▸ DATA FOR ANALYSIS
# # #
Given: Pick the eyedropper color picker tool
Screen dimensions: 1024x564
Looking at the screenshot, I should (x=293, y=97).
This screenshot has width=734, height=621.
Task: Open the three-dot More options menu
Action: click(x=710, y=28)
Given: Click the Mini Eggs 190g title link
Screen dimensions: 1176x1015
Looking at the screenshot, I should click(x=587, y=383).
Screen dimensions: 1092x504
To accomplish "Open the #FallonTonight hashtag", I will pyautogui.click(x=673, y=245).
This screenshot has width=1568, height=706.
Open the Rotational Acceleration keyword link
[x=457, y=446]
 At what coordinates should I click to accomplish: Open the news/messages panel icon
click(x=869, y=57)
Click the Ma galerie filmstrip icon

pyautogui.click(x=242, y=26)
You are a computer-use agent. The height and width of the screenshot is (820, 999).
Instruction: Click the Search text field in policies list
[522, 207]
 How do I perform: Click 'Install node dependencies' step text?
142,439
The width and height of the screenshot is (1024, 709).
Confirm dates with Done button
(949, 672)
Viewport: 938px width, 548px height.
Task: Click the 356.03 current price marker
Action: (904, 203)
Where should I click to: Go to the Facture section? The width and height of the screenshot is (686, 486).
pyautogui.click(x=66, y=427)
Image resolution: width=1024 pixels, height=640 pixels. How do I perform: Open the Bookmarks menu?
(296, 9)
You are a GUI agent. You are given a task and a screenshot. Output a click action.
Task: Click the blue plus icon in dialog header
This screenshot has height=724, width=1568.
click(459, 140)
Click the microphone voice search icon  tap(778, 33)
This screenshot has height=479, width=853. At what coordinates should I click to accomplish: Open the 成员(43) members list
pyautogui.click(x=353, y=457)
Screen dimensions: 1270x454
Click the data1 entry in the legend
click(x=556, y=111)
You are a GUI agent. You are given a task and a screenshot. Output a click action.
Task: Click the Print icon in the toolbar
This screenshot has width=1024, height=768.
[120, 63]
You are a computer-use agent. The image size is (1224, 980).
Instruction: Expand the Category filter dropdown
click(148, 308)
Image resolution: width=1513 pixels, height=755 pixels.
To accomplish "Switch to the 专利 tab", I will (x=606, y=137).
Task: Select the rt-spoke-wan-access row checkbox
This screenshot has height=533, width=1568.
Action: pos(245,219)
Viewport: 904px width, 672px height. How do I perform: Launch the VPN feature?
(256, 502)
# # #
▸ EXERCISE REQUIREMENTS
Would you restate the entries word for word, omitting none?

▸ RESPONSE FOR THIS EXERCISE
Given: Pick the eyedropper color picker tool
Screen dimensions: 1024x564
Looking at the screenshot, I should (x=293, y=97).
This screenshot has width=734, height=621.
Task: Open the three-dot More options menu
Action: click(x=710, y=28)
Given: Click the Mini Eggs 190g title link
Screen dimensions: 1176x1015
Looking at the screenshot, I should click(x=587, y=383).
Screen dimensions: 1092x504
To accomplish "Open the #FallonTonight hashtag", I will pyautogui.click(x=673, y=245).
This screenshot has width=1568, height=706.
Open the Rotational Acceleration keyword link
[x=457, y=446]
 At what coordinates should I click to accomplish: Open the news/messages panel icon
click(x=869, y=57)
Click the Ma galerie filmstrip icon

pyautogui.click(x=242, y=26)
You are a computer-use agent. The height and width of the screenshot is (820, 999).
Instruction: Click the Search text field in policies list
[522, 207]
 How do I perform: Click 'Install node dependencies' step text?
142,439
The width and height of the screenshot is (1024, 709).
Confirm dates with Done button
(949, 672)
Viewport: 938px width, 548px height.
Task: Click the 356.03 current price marker
Action: (904, 203)
Where should I click to: Go to the Facture section? The width and height of the screenshot is (686, 486).
pyautogui.click(x=66, y=427)
Image resolution: width=1024 pixels, height=640 pixels. How do I perform: Open the Bookmarks menu?
(296, 9)
You are a GUI agent. You are given a task and a screenshot. Output a click action.
Task: Click the blue plus icon in dialog header
This screenshot has height=724, width=1568.
click(459, 140)
Click the microphone voice search icon  tap(778, 33)
This screenshot has height=479, width=853. At what coordinates should I click to accomplish: Open the 成员(43) members list
pyautogui.click(x=353, y=457)
Screen dimensions: 1270x454
Click the data1 entry in the legend
click(x=556, y=111)
You are a GUI agent. You are given a task and a screenshot. Output a click action.
Task: Click the Print icon in the toolbar
This screenshot has width=1024, height=768.
[120, 63]
You are a computer-use agent. The image size is (1224, 980).
Instruction: Expand the Category filter dropdown
click(148, 308)
Image resolution: width=1513 pixels, height=755 pixels.
To accomplish "Switch to the 专利 tab", I will (x=606, y=137).
Task: Select the rt-spoke-wan-access row checkbox
This screenshot has height=533, width=1568.
Action: pos(245,219)
Viewport: 904px width, 672px height. How do I perform: Launch the VPN feature?
(256, 502)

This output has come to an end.